▶ WHAT TO WORK ON:
In the rows between the line holding "You are a computer-use agent." and the line holding "pyautogui.click(x=37, y=253)", inclusive, rename "GUI agent" to "interface agent" and reproduce only those lines, with everything else unchanged.

▶ Text and element pointing rows:
○ ○ ○ ○
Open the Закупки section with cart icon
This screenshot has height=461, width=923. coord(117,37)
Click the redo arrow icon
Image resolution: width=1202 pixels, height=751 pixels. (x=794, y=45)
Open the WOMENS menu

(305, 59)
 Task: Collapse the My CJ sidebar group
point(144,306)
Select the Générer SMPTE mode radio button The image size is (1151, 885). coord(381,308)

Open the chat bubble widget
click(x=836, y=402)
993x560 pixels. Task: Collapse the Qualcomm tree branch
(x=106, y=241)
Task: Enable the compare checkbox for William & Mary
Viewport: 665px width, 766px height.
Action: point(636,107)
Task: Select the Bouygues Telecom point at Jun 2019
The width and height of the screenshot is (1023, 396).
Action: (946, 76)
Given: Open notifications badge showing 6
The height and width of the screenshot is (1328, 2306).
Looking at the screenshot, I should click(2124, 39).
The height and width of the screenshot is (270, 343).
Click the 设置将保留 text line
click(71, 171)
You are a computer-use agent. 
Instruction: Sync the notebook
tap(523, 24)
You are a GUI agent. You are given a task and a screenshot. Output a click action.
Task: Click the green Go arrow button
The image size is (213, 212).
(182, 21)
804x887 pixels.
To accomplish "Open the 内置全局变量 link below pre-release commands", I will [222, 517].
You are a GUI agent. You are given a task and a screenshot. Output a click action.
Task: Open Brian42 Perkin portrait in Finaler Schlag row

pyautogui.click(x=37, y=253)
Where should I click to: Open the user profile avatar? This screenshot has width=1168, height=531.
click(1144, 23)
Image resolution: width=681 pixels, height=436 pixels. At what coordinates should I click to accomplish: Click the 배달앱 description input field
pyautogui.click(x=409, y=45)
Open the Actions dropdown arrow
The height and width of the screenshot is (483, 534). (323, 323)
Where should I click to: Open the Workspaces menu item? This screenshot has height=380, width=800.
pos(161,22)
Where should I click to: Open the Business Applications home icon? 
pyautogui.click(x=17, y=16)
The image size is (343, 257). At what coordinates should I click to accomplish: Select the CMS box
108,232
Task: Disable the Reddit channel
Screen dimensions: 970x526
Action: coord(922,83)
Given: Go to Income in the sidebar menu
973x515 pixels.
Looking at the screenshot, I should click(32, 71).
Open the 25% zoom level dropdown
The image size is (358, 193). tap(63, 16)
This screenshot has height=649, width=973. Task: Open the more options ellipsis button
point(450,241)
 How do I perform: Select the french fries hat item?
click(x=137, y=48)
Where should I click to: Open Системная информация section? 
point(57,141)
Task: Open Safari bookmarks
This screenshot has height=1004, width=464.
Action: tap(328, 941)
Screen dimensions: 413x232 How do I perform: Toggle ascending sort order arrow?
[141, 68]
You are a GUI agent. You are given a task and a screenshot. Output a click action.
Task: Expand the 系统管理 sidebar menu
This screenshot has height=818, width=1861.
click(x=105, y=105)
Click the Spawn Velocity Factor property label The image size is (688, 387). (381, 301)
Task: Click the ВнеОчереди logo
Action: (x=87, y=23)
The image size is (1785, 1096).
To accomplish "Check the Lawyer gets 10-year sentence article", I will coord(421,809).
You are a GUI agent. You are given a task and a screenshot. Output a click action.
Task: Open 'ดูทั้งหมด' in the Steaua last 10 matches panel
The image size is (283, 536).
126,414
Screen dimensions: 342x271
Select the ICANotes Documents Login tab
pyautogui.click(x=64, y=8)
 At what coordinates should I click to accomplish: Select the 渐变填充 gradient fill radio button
○ ○ ○ ○
▶ FINISHED EXERCISE:
You are a computer-use agent. 
Instruction: Sync the notebook
tap(523, 24)
You are a interface agent. You are given a task and a screenshot. Output a click action.
Task: Click the green Go arrow button
The image size is (213, 212).
(182, 21)
804x887 pixels.
To accomplish "Open the 内置全局变量 link below pre-release commands", I will [222, 517].
You are a interface agent. You are given a task and a screenshot. Output a click action.
Task: Open Brian42 Perkin portrait in Finaler Schlag row

pyautogui.click(x=37, y=253)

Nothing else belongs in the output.